Amazon’s Luna video game streaming service will operate for Fire TV, computers, Macs, tablets, and smartphones. A subscription, called Luna Plus, will cost $5.99 every month to use the service. However, when it initially launches, it will only be available to those invited to participate in the service. It won’t be openly accessible to everyone interested in testing it out. You can use a PlayStation 4 or Xbox One controller, but a Luna controller will be released to the market for $50.
You will be able to stream games that reach 1080p resolution and 60 frames per second, with 4K support teased to arrive at a later date. There are a lot of “coming soon” promises from Amazon. The full list of games is coming soon, with Control being chief among them. An Ubisoft channel will even feature Assassin’s Creed Valhalla. Additionally, Luna will have Twitch integration so streamers can directly share their gameplay with their followers. Any follower who subscribes to Luna while watching a Twitch streamer can instantly switch from watching the game to playing it.
Anyone wishing to use Luna will want to have at least an internet connection of at least 10Mbps. If you’re going to play games in 4K when it does release, you need to increase this requirement to 35Mbps. At this time, there is no official release date for Luna. It’s “coming soon.”

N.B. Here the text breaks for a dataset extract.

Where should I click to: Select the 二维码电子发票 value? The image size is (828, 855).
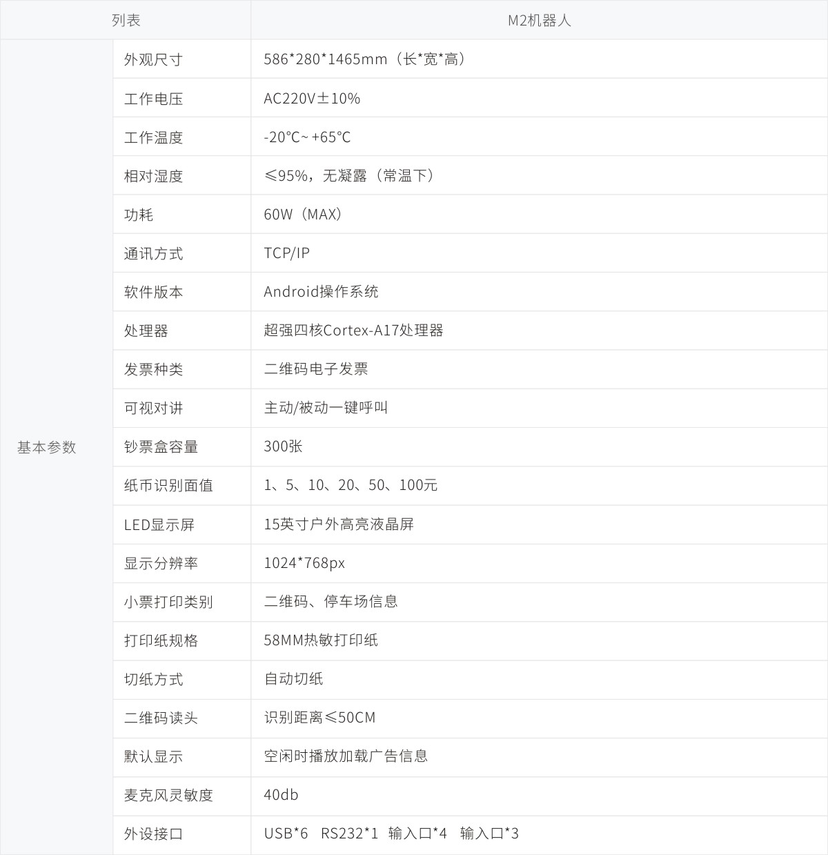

Google Stadia and Amazon Luna are somewhat on par with one another. Both of them allow you to stream games to your favored devices using a secure, reliable internet connection. Unlike Luna, you can choose to purchase a game on Stadia for its full price and stream it anywhere. Alternatively, you can go with the Stadia Pro option, Google’s subscription service, for $9.99 each month. You can play it on Google Chromecast Ultra, a Chrome browser connected to a Google account, and Android phones with the Stadia application on them.

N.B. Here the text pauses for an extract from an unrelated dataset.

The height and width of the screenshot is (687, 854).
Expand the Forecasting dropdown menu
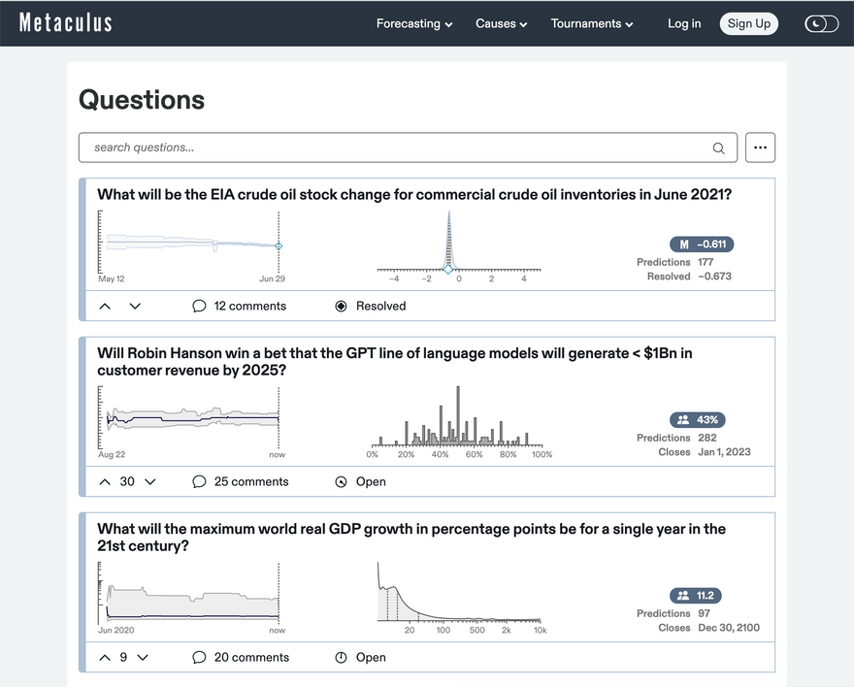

The service comes with a rotation of games that change each month, and you can buy them to stream directly to your chosen device at 4K. The list of games available on the streaming service continues to grow, with notable titles like Assassin’s Creed Odyssey, Borderlands 3, Doom Eternal, Mortal Kombat 11, PUBG, Red Dead Redemption 2, and several more. While playing, you can directly stream them to YouTube, and those watching videos of a game online can jump straight into the game while watching it on their recommended platform with the push of a button. Stadia wants to help propel YouTube streaming forward, and the best way to do this is by having seamless integration.
Much like Luna, you will want at least a 10Mbps internet connection, but it’s best to have 35Mbps for the best results. Stadia’s initial launch had been a rocky one, with many players noticing serious gameplay lag issues and framerate drops.
Microsoft’s xCloud is the third video game streaming service you may want to consider. It’s directly bundled with the Xbox Game Pass Ultimate subscription, which goes for $14.99 per month. It comes with a mountain of content on the Xbox Game Pass, and with Microsoft’s latest acquisition of Bethesda, Game Pass looks all the sweeter. Despite it being a Microsoft product, it has been available on Android devices since September 15. Any sort of iOS integration will be happening later,.
Your Android devices will need to have the Android 6.0 Marshmallow update, and at least Bluetooth 4.0 version to stream the games. To start streaming these games to your devices, download the xCloud application from the Google Play Store to give it a try. You will also want to attach a compatible controller to work with the games. Much like Luna and Stadia, a 10Mpbs internet speed connection is required, and it’s recommended to have an LTE and 5G tower in range.
You won’t have to buy any of the games at full price to play them. They’re all available through the Game Pass subscription, and the list for the game pass only grows as Microsoft builds an entire library of content on it.
Of the three, Microsoft’s xCloud offers the most games and likely the best bang for your buck out there. Unlike Luna and Stadia, the xCloud service was not created to outdo console gaming but serve as an alternative for those who couldn’t purchase the latest console. With how much has gone into the Xbox Game Pass over the past few years, it’s a smart move by Microsoft, and the list only continues to grow to build on that fierce reputation.